An awful lot of chattering, nattering, rabbiting and even ranting can be heard on any walk. In fact a “chattering“ would make an ideal collective noun for we North Cheshire Nordic Walkers.
Perhaps the more common subjects covered include; Soaps, Brexit, hot flushes, skiing, golf, Boris, Jeremy, holidays, Kate and now Megan, immigration, great walks completed and yet to be tackled, Bridge, aches and pains, Crown Green Bowling (very popular on Men- Only Monday’s), wines – and need I go on.
Perhaps the most obscure was a discussion on the correct meaning/pronunciation of the word ménage/manege.
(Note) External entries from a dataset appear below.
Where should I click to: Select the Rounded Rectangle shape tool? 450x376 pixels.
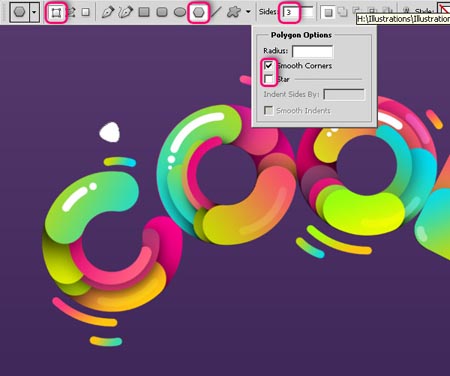[x=162, y=13]
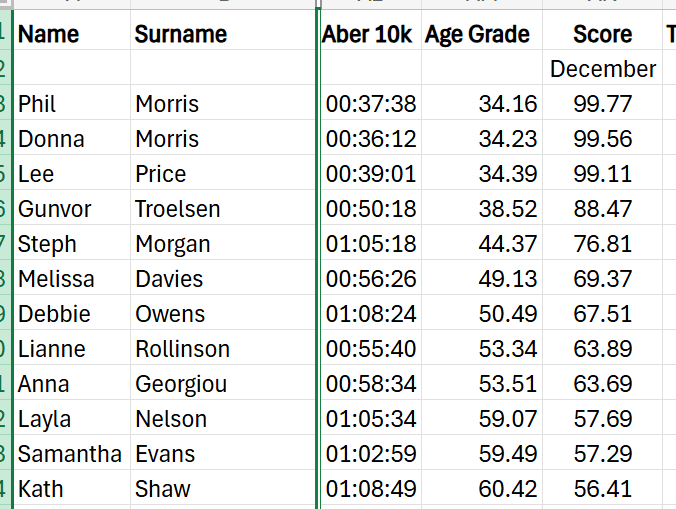Viewport: 676px width, 509px height.
Task: Select the cell containing Melissa
Action: [56, 279]
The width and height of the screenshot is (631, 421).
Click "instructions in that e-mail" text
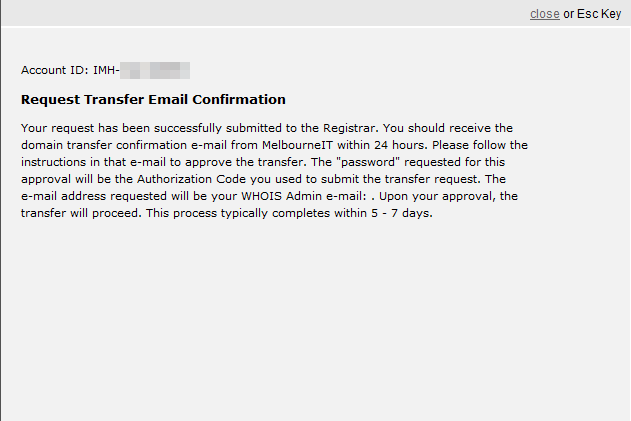point(98,162)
That killed a couple of miles.
And don’t you just love that passing wag (always a man) shouting out “ Oi, you’ve forgotten your skis”. The correct response to this is to smile at the originality of his wittiscm; Unclip; Punch him.
Clothing should be in layers, always layers. Even on the coldest day there is no need to dress as Michelin Man, or if you do you’ll soon regret it.
The jury is still out on those really useful but equally annoying trousers that can be unzipped midway up the thigh to leave a pair of shorts shorter than is commonly decent.
A small rucksack is always useful to carry the various layers, gloves, water, sunscreen, etc. Pack carefully but remember you are only out for a couple of hours, you are not crossing the Empty Quarter. Hair straighteners are not absolutely necessary.
Trainers v. Boots. The eternal discussion. But remember, this is Cheshire, green Cheshire.
And for 2018? A swift glance at the website shows there are walks for everyone and more are being devised and added all the time.
Check this: “Walking with Nordic poles requires coordinated movements for balance and stability, strength and endurance, varied cardiovascular efforts, agility and visual acuity. Added benefits includes injury prevention, enhanced nervous systems reactions to move quickly with precision…. The best health benefit is having a long active life.” www.humankinetics.com
So regardless of the weather, keep walking!